Importing a subset of data using partitions, step by step

This is a follow up to part 1 – dealing with large row sets in the tabular designer. In this post I will show how to import just a subset of your table data to get started, add partitions while you go, and then process the whole model at deployment time. I will demonstrate the technique importing via preview and filter, though obviously you can achieve the same effect using SQL queries for import.

Imagine for one moment that AdventureWorks has turned into a mega-conglomerate. Pretend FactInternetSales has bloated to the point where it is now painful to import and process the whole table in one shot. To solve this problem, we will chunk up FactInternetSales into partitions, using a date-based partitioning scheme.
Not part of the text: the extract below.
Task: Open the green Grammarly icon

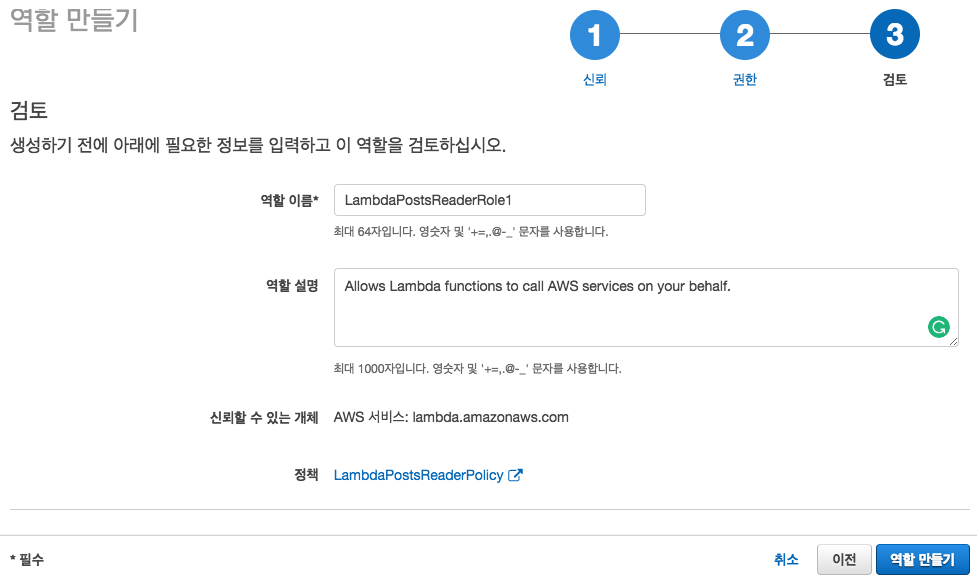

Let’s get started. Create a new tabular project, start the import wizard, connect to the Denali CTP3 AdventureWorks database, and get to the table selection page. Select the FactInternetSales table, then click Preview and Filter, as shown below:

step one - preview and filter

The Preview and Filter dialog appears, as shown below. Here, I am going to restrict the rows in the FactInternetSales table to orders placed in 2001. To do that, I will filter the OrderDateKey to values between 20010000 and 20020000. I get started by opening up the Filter drop-down and selecting the “Between” filter:

step two - table filter

The Custom Filter dialog appears, as shown below. I type in my filter values:

step three - custom filter

I click OK to close these dialogs, now I see that my filter has been applied in the import wizard, as shown below. Click Finish to complete the import.

step four - filtered

If I was to take a look at my model at this point,  I would see that 1,013 rows are in the FactInternetSales table, and all of them are sales for 2001. Great. Now it’s time to set up my partitions, so I start the Partition Manager:

step five - partition manager

Looking at the Partition Manager, I can see that importing created one partition for me, called FactInternetSales. The partition has the filter I applied at import time. First thing I will do is rename this partition, call it 2001 Sales so I don’t get confused. Then I will make a copy of it to work from for my 2002 Sales. The picture below shows the state of the Partition Manager immediately after doing the copy:

step six - switch to SQL

Now I want to edit my copied partition so its filter restricts rows to the 2002 year, not the 2001 year. It’s too much clicking to go back into that filter dialog to update my filter for the 2002 year, so I will use the highlighted combo box to switch to SQL view to edit my partition query. (We are replacing this with a button for RTM, but for now use the combo). That takes me here:

step seven - sql query

I see the SQL statement was pre-populated with the values for the 2001 year. All I have to do is change the highlighted parameters to 20020000 and 20030000, rename the partition 2002 Sales, then OK to save my changes.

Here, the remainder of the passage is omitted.